Valieva and her team argued accidental use at a Feb. 9 hearing before the Russian Anti-Doping Agency. RUSADA lifted a provisional suspension, and the Court of Arbitration for Sport later decided not to impose one for the positive test, which stemmed from a sample submitted on Dec. 25 of last year.

Along with the sample, Valieva submitted a doping control form that declared use of three legal substances — supradyn, a multivitamin; L-carnitine, a chemical often found in heart supplements; and hypoxen, a drug that the U.S. Anti-Doping Agency has sought to ban in the past, Tygart said.

The latter two and trimetazidine, or TMZ, “are all aimed, essentially, at increasing endurance, reducing fatigue,” Tygart said.

Valieva’s mother testified at the initial hearing and said that Kamila took hypoxen to treat “heart variations,” according to the WADA document. But Kamila had never previously declared use of TMZ, which has been banned since 2014.

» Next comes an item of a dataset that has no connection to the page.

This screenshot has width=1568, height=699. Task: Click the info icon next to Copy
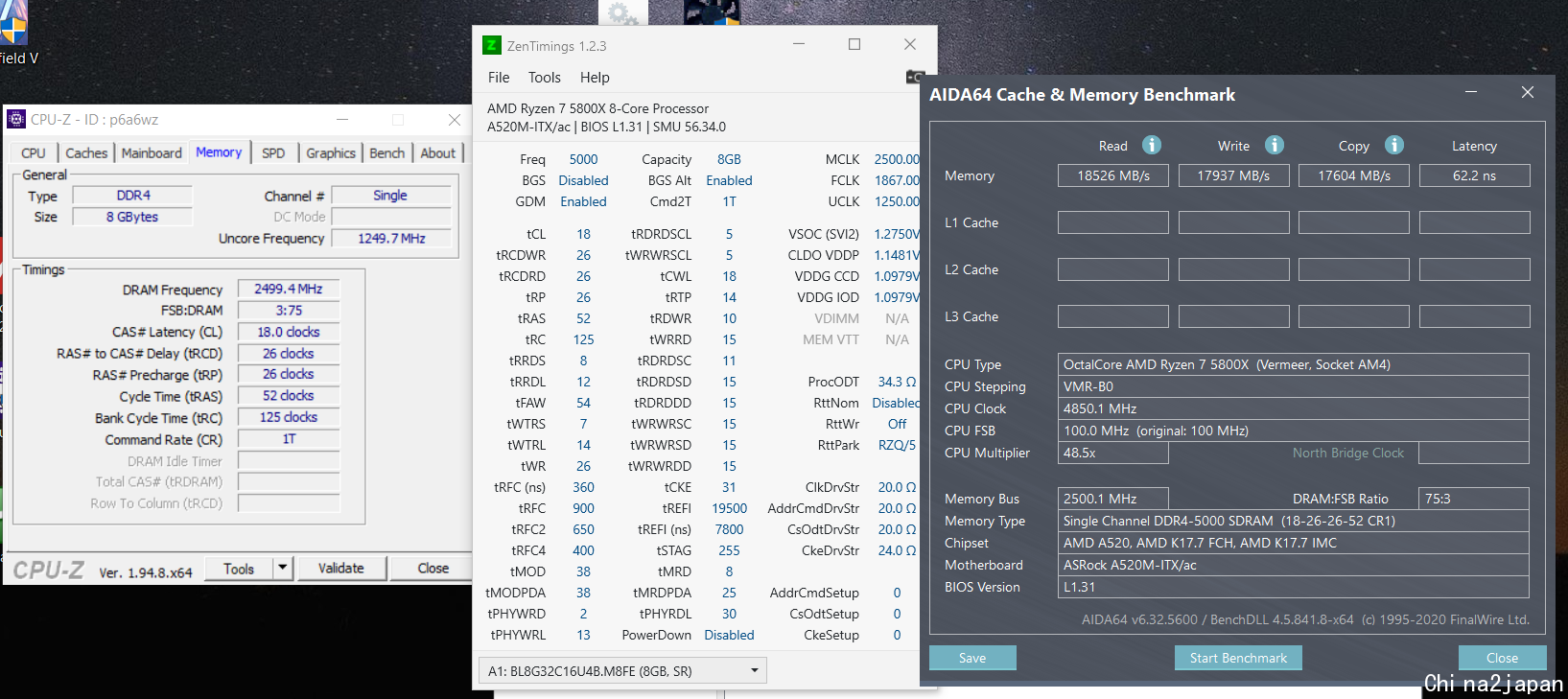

“The initial excuse,” Tygart said, “seems to be seriously undermined” by her use of the two legal substances — because it’s unlikely that the use of a third substance that serves a similar purpose would be accidental and coincidental.

BEIJING, CHINA - FEBRUARY 16, 2022: Figure skater Kamila Valiyeva of Team ROC talks to coaches during a training session at the 2022 Winter Olympic Games, at the Capital Indoor Stadium. Valery Sharifulin/TASS (Photo by Valery Sharifulin\TASS via Getty Images)
Kamila Valieva of Russia talks to coaches during a training session at the 2022 Winter Olympic Games at the Capital Indoor Stadium. (Valery Sharifulin\TASS via Getty Images) (Valery Sharifulin via Getty Images)

When asked about the possibility that one of the permitted substances had been contaminated with TMZ, Tygart said that the amount of TMZ found in Valieva’s system — 2.1 nanograms per millileter — was roughly 200 times as much as was found in the sample of another athlete who previously proved contamination.

Tygart said, and expert witnesses summoned by Valieva’s team conceded, that the 2.1 nanograms were “actually very consistent with the tail end of an excretion,” if a full dose of TMZ had been taken days earlier.

WADA also pointed out in a legal filing, leaked via the Dossier Center, that “the athlete’s explanation does not involve a contaminated product. It involves some form of exposure to a medication that contained trimetazidine as an ingredient.”

Specifically, according to the filing, Valieva’s team argued at last week’s hearing that her grandfather used a TMZ-based heart medication. They presented a pre-recorded video from the grandfather, who showed a packet of the medication and said he used it “periodically,” per WADA.

Valieva’s mother said that her grandfather would accompany Kamila to training daily. But neither she nor anybody else mentioned a specific scenario in which Kamila would have ingested the substance.

CAS, citing the potential for “irreparable harm,” chose to allow Valieva to compete at the Olympics, but to ultimately win the case and clear her name, Valieva’s camp will have to demonstrate that the grandfather excuse is the “most likely” explanation.

At the moment, “there is inadequate evidence that her grandfather was even using trimetazidine,” WADA’s filing said.

Additionally, the presence of the two other substances used to improve heart function raise “a whole host of alarm bells that absolutely need to be investigated,” Tygart said. “Clearly somebody has taught her or coached her, directed her, to use these substances, and somebody's spending the money for them. And you only do that in a 15-year-old to try to increase [her] performance.”

Tygart said the possibility of Valieva’s grandfather’s medicine “going from a presumably sealed bottle in the bathroom medicine cabinet into her urine at a level of 2.1 nanograms” was a “long shot.”

“The denial,” he said, “is the common currency of the guilty and the innocent. … And that’s exactly why the context and the facts that are now being revealed are so critically important.”